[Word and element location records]
.....

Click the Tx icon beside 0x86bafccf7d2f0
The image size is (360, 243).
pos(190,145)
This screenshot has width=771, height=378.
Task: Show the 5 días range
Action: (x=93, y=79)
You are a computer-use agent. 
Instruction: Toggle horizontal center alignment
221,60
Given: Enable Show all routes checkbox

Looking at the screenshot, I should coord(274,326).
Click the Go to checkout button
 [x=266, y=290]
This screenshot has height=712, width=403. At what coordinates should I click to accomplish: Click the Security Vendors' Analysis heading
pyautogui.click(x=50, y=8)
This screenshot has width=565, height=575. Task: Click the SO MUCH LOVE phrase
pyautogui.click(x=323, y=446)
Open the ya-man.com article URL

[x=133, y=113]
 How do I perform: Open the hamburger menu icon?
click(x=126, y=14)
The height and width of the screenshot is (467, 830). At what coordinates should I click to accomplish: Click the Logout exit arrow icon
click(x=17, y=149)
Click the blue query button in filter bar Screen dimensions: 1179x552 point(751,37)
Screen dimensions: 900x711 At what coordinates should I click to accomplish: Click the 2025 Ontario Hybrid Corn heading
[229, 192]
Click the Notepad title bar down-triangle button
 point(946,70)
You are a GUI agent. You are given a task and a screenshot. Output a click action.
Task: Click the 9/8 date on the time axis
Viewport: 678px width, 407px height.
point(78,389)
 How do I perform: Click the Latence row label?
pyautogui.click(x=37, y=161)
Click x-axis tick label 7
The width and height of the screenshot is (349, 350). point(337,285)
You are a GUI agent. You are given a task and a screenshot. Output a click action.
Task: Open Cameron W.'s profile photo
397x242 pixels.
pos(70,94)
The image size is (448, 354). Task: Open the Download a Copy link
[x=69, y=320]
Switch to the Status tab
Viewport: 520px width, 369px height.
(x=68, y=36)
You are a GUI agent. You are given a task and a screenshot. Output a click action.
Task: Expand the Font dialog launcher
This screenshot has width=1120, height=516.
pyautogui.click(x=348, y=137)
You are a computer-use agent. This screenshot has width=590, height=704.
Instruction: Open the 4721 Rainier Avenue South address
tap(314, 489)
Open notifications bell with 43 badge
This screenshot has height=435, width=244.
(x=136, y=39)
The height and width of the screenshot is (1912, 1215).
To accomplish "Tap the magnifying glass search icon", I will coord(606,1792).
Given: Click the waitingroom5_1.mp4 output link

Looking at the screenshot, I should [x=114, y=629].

.....

=== Task description ===
Copy out each line from the items above in which the word "perform" appears.

=== Response to this exercise ===
 How do I perform: Open the hamburger menu icon?
 How do I perform: Click the Latence row label?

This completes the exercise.